### WHAT TO DO
Convert the records into a JSON list of strings, one string per line and no blank lines. Begin at the first line of the records and stop after the line that contains "(x=86, y=13)".

### MATERIAL FOR THIS TASK
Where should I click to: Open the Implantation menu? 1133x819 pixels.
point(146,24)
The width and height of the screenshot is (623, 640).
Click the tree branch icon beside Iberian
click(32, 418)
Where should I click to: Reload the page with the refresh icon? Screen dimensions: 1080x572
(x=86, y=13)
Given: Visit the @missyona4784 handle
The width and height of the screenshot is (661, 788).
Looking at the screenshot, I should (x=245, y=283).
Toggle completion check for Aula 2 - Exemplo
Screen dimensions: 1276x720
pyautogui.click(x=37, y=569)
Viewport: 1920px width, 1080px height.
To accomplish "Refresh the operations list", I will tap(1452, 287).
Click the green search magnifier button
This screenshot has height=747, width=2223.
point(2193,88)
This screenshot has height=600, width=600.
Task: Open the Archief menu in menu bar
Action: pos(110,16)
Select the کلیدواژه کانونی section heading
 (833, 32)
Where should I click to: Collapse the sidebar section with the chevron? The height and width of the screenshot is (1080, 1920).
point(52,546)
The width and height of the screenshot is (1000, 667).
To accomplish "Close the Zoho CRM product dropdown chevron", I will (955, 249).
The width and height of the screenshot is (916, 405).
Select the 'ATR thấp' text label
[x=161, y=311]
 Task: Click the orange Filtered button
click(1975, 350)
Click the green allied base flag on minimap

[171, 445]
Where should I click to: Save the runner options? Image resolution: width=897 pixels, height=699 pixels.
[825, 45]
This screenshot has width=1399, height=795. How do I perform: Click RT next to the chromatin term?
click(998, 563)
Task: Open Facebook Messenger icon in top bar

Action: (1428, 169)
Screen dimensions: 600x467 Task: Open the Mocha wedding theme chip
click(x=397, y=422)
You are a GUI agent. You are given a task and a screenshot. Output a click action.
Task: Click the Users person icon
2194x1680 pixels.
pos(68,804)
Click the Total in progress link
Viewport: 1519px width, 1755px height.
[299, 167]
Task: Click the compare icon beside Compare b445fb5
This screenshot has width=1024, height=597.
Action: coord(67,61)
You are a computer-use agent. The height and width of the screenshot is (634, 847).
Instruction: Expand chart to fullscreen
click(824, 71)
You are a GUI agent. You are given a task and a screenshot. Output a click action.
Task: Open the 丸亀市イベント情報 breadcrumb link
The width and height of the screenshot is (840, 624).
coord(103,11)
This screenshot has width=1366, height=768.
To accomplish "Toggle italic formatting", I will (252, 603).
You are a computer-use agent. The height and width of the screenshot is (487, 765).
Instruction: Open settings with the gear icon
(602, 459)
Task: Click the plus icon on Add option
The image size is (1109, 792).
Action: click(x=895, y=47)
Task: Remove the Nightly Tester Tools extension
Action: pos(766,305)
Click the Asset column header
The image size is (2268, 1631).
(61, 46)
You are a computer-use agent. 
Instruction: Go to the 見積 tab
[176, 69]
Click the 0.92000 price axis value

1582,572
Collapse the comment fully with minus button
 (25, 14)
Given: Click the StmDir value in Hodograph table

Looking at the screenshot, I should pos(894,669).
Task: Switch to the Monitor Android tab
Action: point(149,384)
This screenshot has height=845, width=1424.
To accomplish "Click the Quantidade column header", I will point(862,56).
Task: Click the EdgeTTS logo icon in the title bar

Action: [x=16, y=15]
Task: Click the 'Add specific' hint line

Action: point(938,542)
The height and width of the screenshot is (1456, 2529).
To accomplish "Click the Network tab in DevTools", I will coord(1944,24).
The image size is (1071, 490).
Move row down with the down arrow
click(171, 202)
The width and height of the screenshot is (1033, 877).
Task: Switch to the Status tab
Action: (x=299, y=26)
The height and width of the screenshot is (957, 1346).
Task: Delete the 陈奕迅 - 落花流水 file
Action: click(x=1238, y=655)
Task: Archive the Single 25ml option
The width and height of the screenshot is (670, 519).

### FINISHED EXERCISE
[
  "Where should I click to: Open the Implantation menu? 1133x819 pixels.",
  "point(146,24)",
  "The width and height of the screenshot is (623, 640).",
  "Click the tree branch icon beside Iberian",
  "click(32, 418)",
  "Where should I click to: Reload the page with the refresh icon? Screen dimensions: 1080x572",
  "(x=86, y=13)"
]